* Work to do *
Copy the items word for word, starting at the line that contains "will tap(239, 210)." and continuing through the last of the items.

* Dataset rows *
○ ○ ○ ○ ○

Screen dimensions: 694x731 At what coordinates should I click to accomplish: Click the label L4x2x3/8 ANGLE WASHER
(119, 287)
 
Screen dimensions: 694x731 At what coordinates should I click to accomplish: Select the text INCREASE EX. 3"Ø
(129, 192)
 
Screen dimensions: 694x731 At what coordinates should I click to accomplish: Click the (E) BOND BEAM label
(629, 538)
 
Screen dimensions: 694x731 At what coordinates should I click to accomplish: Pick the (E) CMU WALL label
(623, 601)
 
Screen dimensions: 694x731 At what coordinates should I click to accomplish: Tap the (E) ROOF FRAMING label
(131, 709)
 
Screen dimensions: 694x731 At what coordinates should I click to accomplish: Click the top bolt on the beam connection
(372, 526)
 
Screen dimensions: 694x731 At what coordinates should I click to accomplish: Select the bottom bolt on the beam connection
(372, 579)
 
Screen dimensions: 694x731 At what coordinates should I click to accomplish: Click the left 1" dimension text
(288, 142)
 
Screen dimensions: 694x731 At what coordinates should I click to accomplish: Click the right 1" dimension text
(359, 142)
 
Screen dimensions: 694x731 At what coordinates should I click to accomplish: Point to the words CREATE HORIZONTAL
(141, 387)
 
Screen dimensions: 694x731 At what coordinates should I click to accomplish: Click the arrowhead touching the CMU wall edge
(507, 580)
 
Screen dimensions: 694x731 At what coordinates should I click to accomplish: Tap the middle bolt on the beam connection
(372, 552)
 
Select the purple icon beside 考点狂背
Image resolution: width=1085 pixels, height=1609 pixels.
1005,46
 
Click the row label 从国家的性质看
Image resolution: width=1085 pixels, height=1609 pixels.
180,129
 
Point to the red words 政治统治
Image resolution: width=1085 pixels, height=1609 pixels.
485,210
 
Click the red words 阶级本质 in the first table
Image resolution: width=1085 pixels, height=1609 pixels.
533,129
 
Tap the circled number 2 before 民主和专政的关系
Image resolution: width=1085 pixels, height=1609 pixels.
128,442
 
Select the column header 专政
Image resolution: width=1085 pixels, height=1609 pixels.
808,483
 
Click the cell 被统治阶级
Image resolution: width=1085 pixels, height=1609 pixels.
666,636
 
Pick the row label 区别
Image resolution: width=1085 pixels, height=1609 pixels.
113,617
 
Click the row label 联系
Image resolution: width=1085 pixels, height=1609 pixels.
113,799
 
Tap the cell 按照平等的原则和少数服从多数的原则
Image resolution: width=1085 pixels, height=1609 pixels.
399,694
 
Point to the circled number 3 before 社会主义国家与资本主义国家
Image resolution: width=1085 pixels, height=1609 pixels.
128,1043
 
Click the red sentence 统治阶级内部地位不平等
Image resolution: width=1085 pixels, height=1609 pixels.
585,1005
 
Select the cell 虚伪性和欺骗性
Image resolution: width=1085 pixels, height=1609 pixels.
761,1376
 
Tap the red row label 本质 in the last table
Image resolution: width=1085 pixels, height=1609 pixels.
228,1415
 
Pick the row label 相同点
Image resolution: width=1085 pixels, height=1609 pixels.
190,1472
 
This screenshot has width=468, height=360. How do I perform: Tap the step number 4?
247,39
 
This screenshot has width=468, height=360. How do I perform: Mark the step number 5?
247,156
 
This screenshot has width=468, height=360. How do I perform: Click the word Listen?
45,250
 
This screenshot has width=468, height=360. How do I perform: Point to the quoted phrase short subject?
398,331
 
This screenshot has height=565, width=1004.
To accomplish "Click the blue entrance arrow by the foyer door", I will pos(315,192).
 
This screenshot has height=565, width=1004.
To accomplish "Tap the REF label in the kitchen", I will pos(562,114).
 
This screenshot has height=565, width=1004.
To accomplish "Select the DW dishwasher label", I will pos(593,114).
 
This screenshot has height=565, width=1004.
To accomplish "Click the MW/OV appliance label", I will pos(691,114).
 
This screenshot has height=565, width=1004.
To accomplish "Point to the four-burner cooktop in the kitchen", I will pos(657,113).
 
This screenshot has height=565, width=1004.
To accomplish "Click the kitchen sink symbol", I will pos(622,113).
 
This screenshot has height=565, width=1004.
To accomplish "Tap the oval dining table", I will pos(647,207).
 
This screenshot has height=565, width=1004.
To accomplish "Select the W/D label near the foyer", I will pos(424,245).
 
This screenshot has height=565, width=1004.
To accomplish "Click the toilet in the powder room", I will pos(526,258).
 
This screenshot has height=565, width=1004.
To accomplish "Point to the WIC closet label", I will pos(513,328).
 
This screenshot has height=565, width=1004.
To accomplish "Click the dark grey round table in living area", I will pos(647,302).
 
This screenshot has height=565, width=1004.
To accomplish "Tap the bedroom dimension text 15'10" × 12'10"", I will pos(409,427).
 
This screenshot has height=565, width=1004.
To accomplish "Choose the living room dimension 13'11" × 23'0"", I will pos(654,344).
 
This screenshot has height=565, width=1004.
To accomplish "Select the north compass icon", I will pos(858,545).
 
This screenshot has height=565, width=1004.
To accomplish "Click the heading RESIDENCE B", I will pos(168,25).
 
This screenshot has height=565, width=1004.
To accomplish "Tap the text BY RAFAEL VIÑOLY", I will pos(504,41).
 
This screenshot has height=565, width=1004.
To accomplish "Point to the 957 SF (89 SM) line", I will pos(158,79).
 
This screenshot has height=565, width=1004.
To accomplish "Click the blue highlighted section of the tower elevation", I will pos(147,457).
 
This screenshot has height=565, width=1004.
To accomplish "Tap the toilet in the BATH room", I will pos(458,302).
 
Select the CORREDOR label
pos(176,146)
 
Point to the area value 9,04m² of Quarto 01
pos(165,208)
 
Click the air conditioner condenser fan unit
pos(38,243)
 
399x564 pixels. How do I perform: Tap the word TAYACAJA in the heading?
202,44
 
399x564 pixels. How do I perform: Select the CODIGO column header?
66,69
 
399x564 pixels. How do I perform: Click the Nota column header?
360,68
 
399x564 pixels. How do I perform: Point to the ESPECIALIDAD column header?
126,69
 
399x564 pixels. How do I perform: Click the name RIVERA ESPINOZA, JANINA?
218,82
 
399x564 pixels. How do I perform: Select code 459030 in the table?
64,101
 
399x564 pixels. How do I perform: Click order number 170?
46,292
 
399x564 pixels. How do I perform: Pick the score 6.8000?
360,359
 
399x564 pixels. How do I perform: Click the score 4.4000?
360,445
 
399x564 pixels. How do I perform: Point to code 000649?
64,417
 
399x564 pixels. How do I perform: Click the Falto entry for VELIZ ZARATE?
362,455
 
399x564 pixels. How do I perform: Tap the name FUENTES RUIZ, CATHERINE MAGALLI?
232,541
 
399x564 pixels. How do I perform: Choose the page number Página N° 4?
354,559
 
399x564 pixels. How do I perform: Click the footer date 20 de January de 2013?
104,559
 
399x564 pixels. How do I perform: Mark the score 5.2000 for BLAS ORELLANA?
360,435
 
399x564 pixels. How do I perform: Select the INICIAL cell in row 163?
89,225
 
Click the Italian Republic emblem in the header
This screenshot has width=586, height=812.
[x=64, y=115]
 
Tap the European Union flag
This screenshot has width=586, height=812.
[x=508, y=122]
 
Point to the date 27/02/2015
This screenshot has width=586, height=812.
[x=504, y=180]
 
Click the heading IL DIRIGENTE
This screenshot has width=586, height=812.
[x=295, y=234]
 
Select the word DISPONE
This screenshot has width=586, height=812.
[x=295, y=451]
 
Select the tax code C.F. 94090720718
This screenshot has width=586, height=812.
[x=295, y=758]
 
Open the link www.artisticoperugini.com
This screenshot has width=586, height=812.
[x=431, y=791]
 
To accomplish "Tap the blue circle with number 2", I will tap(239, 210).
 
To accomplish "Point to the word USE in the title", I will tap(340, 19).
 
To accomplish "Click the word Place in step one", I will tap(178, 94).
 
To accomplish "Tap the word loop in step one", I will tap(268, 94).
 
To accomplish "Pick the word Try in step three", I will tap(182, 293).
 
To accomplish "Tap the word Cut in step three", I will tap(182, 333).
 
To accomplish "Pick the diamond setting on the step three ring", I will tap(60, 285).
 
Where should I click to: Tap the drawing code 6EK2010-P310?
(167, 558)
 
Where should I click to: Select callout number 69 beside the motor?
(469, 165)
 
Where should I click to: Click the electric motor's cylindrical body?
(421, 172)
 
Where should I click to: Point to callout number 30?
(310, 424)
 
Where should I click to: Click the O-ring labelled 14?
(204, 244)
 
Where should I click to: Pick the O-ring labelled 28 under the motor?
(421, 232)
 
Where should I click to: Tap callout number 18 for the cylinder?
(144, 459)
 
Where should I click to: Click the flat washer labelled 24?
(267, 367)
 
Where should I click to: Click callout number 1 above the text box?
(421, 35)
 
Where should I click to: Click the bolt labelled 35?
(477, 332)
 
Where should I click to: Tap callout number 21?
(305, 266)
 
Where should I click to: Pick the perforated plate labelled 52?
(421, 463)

○ ○ ○ ○ ○

* Answer for this exercise *
To accomplish "Tap the blue circle with number 2", I will tap(239, 210).
 
To accomplish "Point to the word USE in the title", I will tap(340, 19).
 
To accomplish "Click the word Place in step one", I will tap(178, 94).
 
To accomplish "Tap the word loop in step one", I will tap(268, 94).
 
To accomplish "Pick the word Try in step three", I will tap(182, 293).
 
To accomplish "Tap the word Cut in step three", I will tap(182, 333).
 
To accomplish "Pick the diamond setting on the step three ring", I will tap(60, 285).
 
Where should I click to: Tap the drawing code 6EK2010-P310?
(167, 558)
 
Where should I click to: Select callout number 69 beside the motor?
(469, 165)
 
Where should I click to: Click the electric motor's cylindrical body?
(421, 172)
 
Where should I click to: Point to callout number 30?
(310, 424)
 
Where should I click to: Click the O-ring labelled 14?
(204, 244)
 
Where should I click to: Pick the O-ring labelled 28 under the motor?
(421, 232)
 
Where should I click to: Tap callout number 18 for the cylinder?
(144, 459)
 
Where should I click to: Click the flat washer labelled 24?
(267, 367)
 
Where should I click to: Click callout number 1 above the text box?
(421, 35)
 
Where should I click to: Click the bolt labelled 35?
(477, 332)
 
Where should I click to: Tap callout number 21?
(305, 266)
 
Where should I click to: Pick the perforated plate labelled 52?
(421, 463)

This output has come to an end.